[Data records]
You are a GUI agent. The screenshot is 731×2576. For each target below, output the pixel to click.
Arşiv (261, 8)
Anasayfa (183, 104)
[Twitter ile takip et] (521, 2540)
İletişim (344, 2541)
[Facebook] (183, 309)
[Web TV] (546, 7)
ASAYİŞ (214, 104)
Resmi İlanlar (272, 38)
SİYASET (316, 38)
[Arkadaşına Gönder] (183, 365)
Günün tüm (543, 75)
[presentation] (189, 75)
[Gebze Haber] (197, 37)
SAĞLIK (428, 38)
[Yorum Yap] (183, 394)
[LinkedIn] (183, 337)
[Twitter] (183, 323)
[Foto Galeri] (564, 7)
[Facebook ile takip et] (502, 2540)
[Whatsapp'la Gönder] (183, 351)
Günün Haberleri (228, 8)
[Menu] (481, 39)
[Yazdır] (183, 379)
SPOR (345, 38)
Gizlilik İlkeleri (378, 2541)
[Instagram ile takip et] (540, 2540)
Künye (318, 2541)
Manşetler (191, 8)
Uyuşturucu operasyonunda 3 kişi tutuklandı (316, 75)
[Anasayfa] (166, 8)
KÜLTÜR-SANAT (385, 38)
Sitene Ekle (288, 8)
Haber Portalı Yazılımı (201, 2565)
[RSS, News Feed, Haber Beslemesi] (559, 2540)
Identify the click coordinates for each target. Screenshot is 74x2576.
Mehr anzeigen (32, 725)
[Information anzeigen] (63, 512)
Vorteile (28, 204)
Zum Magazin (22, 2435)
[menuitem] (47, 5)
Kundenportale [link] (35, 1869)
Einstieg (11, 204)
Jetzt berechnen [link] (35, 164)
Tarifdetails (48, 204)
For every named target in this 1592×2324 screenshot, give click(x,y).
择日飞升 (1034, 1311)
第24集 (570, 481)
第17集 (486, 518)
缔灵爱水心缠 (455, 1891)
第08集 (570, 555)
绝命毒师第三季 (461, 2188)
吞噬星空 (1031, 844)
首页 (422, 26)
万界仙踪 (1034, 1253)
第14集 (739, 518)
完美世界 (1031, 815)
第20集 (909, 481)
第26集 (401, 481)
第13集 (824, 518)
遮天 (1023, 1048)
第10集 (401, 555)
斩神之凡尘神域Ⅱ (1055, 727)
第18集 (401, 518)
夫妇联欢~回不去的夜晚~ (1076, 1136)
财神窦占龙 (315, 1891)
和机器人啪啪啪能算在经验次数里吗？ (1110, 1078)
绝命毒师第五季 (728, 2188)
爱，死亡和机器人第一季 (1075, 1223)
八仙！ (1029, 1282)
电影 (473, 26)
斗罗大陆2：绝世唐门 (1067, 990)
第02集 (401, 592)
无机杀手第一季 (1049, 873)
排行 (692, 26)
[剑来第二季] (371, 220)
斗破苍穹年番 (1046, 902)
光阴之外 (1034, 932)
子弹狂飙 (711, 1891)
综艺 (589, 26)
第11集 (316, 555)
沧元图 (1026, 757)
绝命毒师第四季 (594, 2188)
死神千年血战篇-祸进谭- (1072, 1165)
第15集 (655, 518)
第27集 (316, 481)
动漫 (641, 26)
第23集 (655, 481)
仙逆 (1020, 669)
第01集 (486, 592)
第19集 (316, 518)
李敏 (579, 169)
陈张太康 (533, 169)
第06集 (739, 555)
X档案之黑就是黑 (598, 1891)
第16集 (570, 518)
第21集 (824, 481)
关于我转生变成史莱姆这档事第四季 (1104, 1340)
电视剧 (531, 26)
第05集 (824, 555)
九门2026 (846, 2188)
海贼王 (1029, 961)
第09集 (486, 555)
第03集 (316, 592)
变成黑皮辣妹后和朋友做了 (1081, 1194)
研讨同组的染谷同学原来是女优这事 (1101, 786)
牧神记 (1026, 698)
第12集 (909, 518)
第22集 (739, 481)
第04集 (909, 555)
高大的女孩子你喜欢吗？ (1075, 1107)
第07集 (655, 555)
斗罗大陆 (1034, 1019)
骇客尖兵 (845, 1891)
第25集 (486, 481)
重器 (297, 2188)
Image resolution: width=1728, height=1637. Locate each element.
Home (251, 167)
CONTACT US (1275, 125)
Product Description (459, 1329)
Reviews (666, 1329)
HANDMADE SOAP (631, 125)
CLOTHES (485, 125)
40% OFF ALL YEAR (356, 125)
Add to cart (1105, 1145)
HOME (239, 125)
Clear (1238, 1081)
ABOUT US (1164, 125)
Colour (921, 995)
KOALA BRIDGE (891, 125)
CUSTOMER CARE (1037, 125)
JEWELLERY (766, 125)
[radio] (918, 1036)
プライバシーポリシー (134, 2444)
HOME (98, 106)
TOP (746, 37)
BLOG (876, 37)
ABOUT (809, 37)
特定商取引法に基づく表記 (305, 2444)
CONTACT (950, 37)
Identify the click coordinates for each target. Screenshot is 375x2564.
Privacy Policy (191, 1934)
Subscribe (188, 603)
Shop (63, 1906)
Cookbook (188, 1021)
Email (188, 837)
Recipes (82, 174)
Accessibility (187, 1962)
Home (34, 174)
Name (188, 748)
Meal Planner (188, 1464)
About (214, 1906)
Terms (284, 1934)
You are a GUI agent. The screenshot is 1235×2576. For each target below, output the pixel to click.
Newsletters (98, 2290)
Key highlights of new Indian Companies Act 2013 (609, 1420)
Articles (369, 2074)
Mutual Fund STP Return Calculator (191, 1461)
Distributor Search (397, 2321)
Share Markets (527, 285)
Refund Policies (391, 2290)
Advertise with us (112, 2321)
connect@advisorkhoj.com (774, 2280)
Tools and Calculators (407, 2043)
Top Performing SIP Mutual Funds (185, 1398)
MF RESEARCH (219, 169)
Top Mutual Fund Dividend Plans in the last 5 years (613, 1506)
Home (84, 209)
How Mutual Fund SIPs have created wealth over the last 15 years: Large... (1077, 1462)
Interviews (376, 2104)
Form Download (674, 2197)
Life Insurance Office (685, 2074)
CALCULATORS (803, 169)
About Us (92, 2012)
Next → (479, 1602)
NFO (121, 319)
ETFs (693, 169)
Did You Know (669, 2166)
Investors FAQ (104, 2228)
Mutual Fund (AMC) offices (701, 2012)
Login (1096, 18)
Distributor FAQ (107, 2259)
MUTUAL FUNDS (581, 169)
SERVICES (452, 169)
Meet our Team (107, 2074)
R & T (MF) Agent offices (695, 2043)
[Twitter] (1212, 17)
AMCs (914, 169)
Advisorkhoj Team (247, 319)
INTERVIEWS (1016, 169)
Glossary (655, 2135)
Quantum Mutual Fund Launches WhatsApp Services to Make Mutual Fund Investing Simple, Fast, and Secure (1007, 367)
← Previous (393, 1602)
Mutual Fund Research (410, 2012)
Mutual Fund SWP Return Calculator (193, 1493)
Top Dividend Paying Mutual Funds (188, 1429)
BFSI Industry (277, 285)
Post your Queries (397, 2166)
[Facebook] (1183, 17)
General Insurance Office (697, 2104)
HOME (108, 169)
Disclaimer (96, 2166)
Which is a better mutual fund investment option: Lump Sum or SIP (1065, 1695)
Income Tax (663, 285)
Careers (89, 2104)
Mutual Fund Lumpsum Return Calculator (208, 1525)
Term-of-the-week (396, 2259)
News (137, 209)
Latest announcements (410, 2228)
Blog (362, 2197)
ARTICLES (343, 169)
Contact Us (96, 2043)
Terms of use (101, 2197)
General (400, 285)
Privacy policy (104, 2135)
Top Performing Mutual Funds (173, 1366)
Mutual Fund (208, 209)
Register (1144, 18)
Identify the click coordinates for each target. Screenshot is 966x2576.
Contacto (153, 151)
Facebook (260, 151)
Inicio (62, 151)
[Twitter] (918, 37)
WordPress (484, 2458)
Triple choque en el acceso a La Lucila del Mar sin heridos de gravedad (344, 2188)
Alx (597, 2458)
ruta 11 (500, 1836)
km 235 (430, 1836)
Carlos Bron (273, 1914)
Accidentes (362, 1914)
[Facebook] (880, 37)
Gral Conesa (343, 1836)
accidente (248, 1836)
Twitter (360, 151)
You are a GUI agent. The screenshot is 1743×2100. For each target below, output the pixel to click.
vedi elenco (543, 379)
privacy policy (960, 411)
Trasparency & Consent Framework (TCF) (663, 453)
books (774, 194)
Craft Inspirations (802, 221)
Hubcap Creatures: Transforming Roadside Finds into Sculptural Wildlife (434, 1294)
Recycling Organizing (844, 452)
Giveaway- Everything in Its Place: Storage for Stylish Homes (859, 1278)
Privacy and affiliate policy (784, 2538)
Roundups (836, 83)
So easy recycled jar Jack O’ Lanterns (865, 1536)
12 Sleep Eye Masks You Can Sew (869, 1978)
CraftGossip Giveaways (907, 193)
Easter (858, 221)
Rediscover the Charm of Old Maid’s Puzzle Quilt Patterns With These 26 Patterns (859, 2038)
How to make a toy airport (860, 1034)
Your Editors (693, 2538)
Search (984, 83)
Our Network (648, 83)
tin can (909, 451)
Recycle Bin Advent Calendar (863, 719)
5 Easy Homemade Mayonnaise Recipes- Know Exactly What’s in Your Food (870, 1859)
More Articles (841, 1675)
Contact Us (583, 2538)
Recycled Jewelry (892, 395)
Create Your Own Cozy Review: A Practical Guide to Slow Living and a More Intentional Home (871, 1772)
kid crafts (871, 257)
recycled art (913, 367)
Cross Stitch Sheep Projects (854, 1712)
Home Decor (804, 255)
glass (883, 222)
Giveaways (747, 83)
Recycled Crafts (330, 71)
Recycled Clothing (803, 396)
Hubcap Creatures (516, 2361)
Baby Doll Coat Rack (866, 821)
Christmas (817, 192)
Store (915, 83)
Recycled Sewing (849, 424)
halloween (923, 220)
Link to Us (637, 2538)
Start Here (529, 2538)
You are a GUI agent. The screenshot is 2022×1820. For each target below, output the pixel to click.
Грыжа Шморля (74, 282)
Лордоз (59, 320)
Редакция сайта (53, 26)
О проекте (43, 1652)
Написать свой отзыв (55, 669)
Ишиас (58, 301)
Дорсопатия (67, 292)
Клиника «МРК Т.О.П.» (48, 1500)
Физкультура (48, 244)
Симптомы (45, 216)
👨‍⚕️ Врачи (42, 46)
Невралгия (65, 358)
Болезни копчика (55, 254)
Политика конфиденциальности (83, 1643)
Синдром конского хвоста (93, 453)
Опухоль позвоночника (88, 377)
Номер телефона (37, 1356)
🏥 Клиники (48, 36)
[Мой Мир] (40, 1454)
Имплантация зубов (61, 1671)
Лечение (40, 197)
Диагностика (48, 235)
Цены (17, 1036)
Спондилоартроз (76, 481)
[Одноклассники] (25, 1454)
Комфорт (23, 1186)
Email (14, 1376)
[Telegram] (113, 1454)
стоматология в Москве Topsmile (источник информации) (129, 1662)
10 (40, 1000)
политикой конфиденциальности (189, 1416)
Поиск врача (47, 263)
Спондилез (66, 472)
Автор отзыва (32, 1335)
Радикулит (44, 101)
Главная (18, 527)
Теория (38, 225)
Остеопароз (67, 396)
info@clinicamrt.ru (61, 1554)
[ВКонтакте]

WORK TO BE COMPLETED: Look above for the line with "Jetzt berechnen [link] (35, 164)" and the line with "第18集 (401, 518)". Retype those two lines and every line between them exactly, adding nothing.

PROBLEM SOLUTION:
Jetzt berechnen [link] (35, 164)
Tarifdetails (48, 204)
For every named target in this 1592×2324 screenshot, give click(x,y).
择日飞升 (1034, 1311)
第24集 (570, 481)
第17集 (486, 518)
缔灵爱水心缠 (455, 1891)
第08集 (570, 555)
绝命毒师第三季 (461, 2188)
吞噬星空 (1031, 844)
首页 (422, 26)
万界仙踪 (1034, 1253)
第14集 (739, 518)
完美世界 (1031, 815)
第20集 (909, 481)
第26集 (401, 481)
第13集 (824, 518)
遮天 (1023, 1048)
第10集 (401, 555)
斩神之凡尘神域Ⅱ (1055, 727)
第18集 (401, 518)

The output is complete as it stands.